▶ Problem description
After locating the line with "Click the 国民民主党代表 text in the title" in the entries below, set down exactly that line and each one after it to the end, skipping pictures.

▶ Screenshot grounding data
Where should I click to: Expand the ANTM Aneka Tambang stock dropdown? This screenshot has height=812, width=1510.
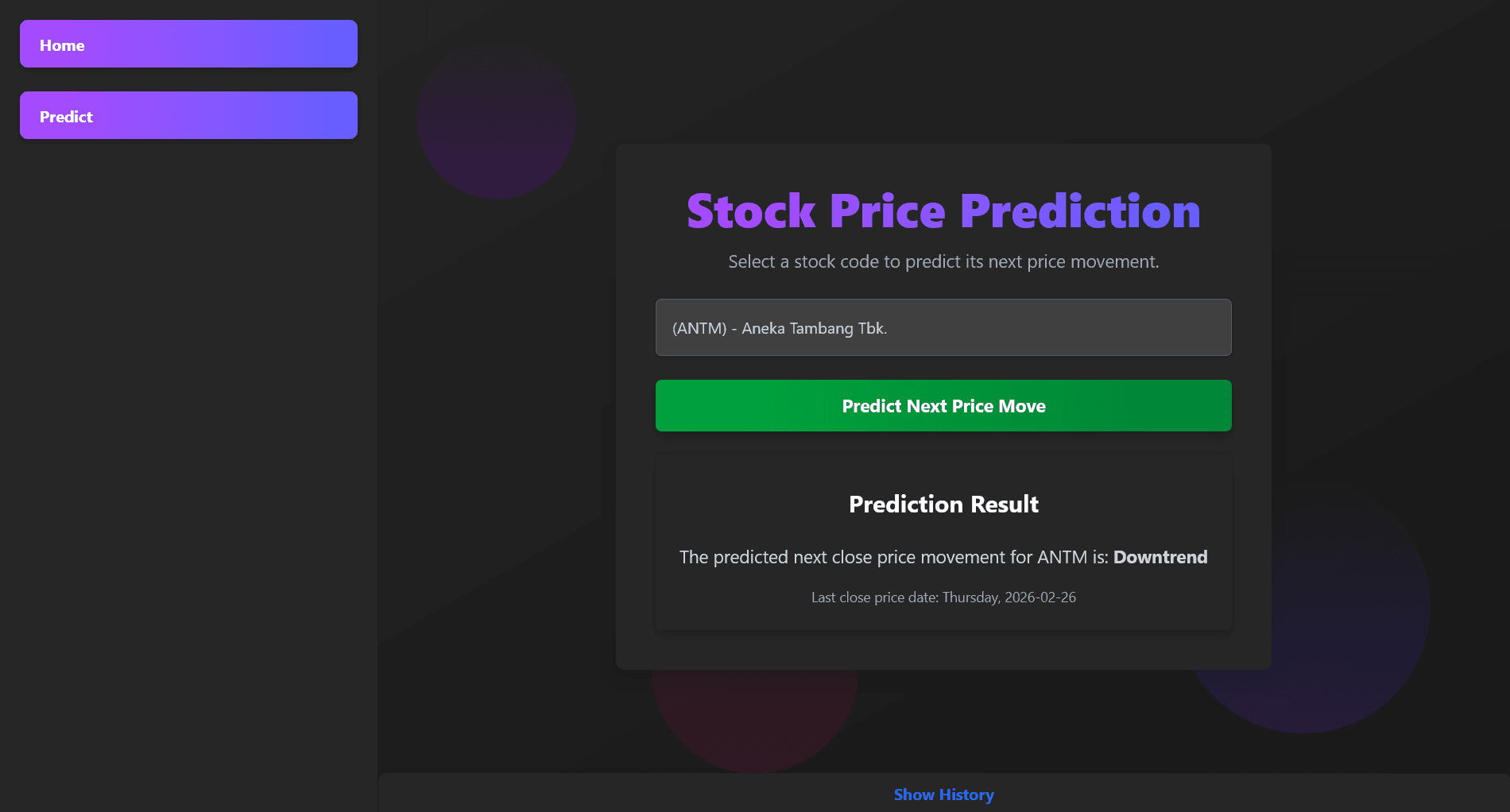tap(943, 327)
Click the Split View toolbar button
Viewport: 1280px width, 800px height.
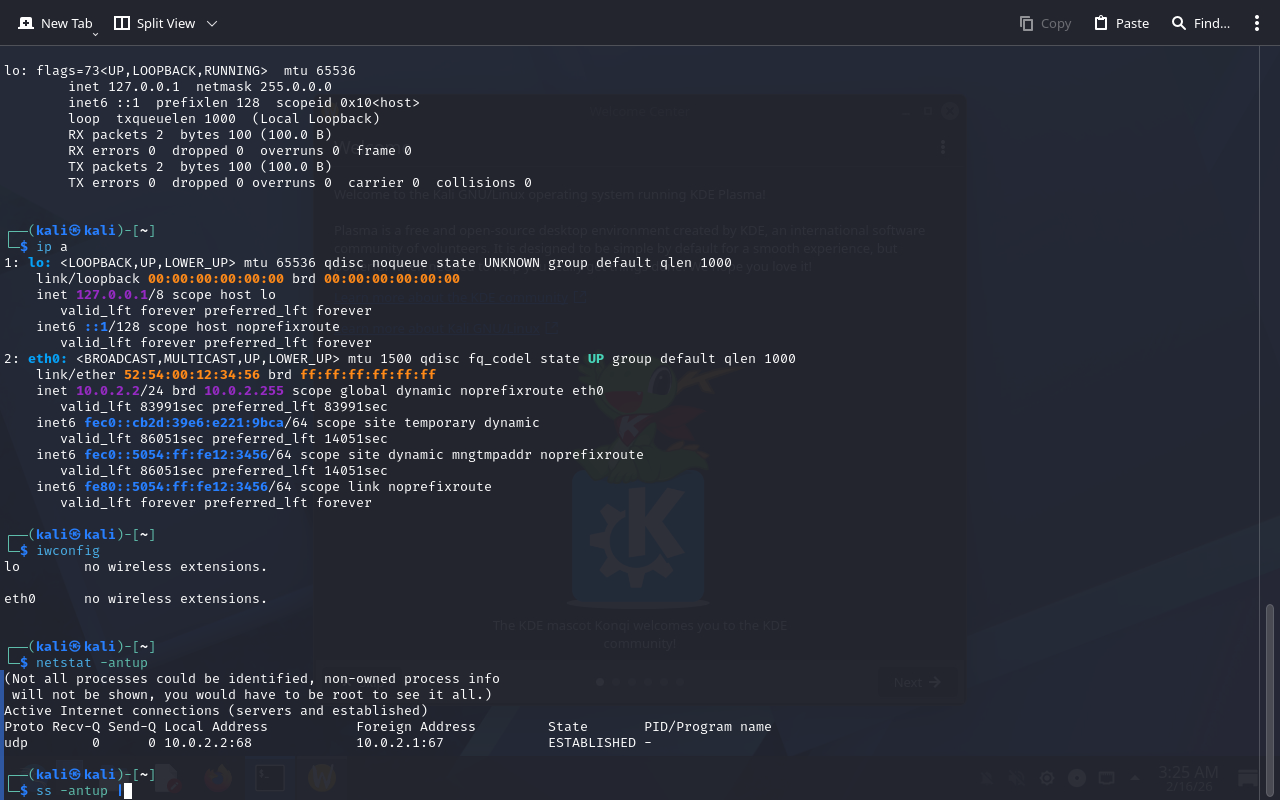click(x=154, y=23)
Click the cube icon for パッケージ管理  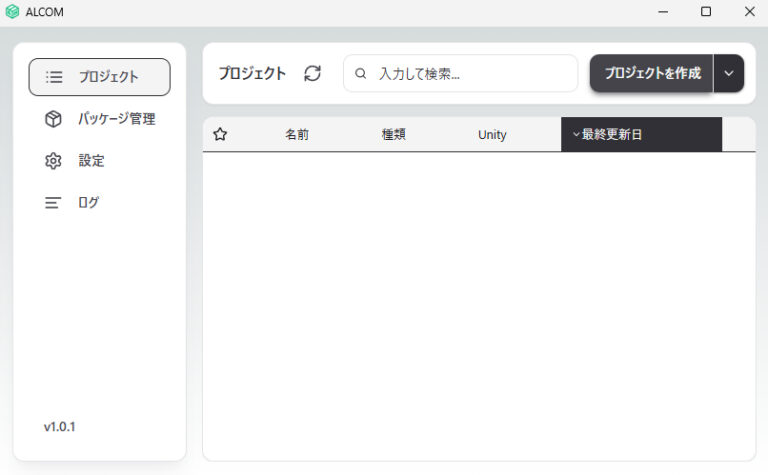click(x=53, y=119)
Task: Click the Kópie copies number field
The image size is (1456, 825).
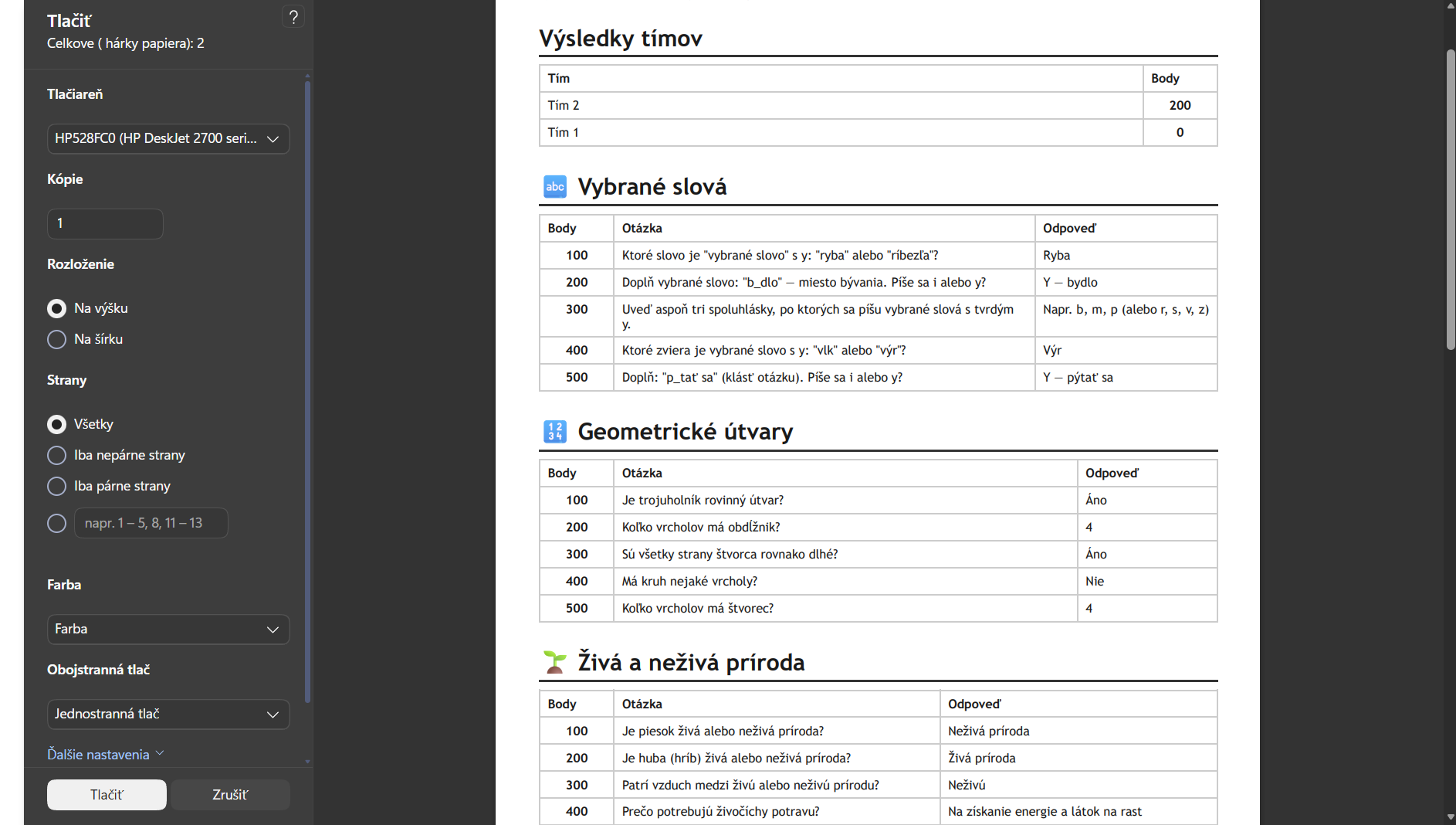Action: coord(105,224)
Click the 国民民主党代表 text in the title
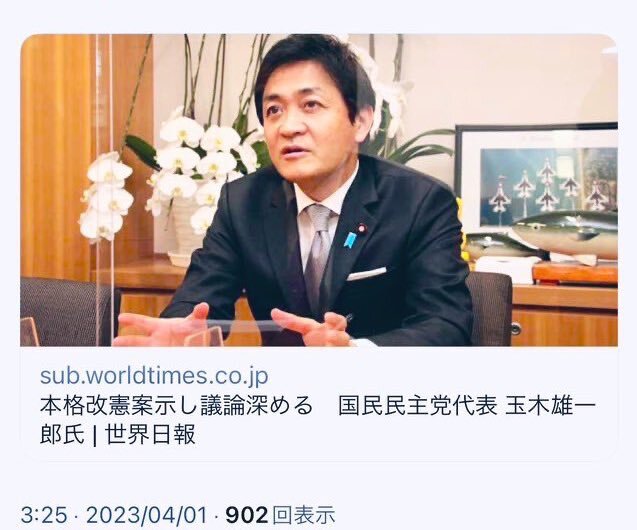 click(418, 406)
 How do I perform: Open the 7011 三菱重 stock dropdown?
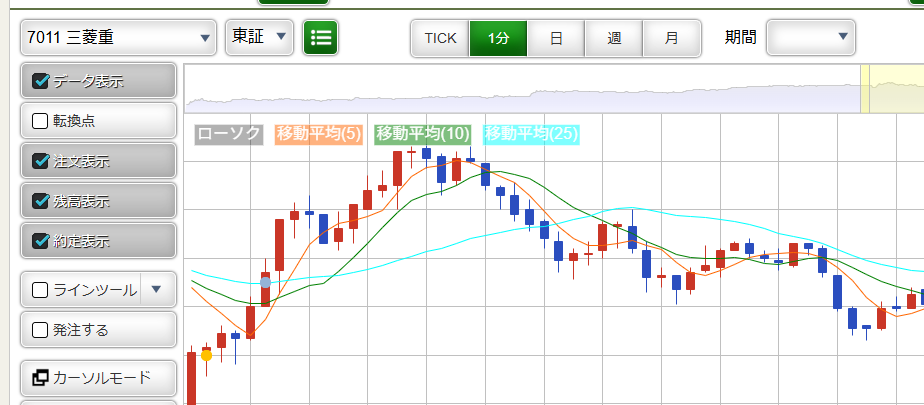[x=118, y=38]
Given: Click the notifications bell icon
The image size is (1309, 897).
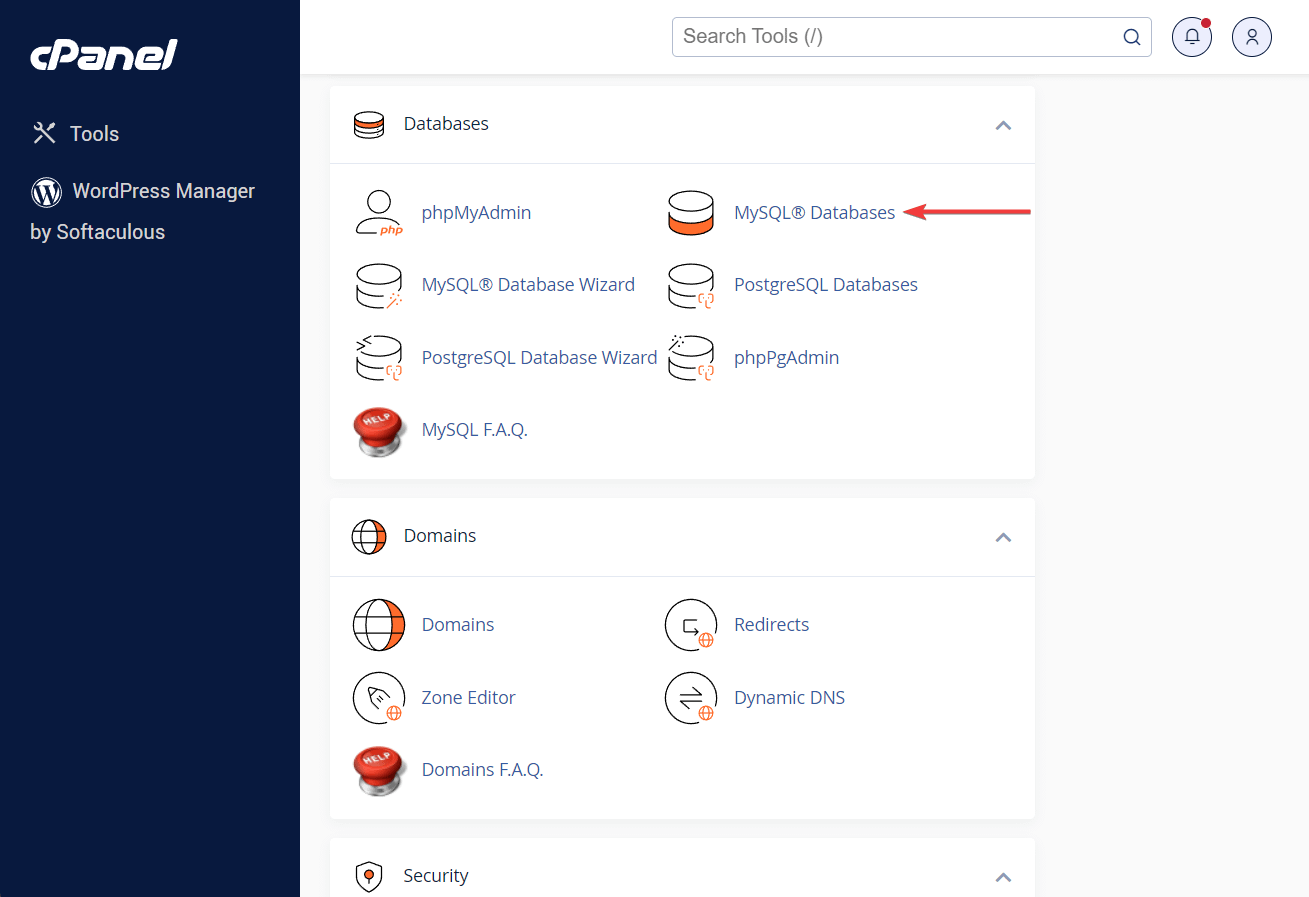Looking at the screenshot, I should click(x=1191, y=36).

▶ Result of the task
Click the 国民民主党代表 text in the title
 click(418, 406)
 How do I perform: Open the 7011 三菱重 stock dropdown?
[x=118, y=38]
Given: Click the notifications bell icon
The image size is (1309, 897).
Looking at the screenshot, I should click(x=1191, y=36).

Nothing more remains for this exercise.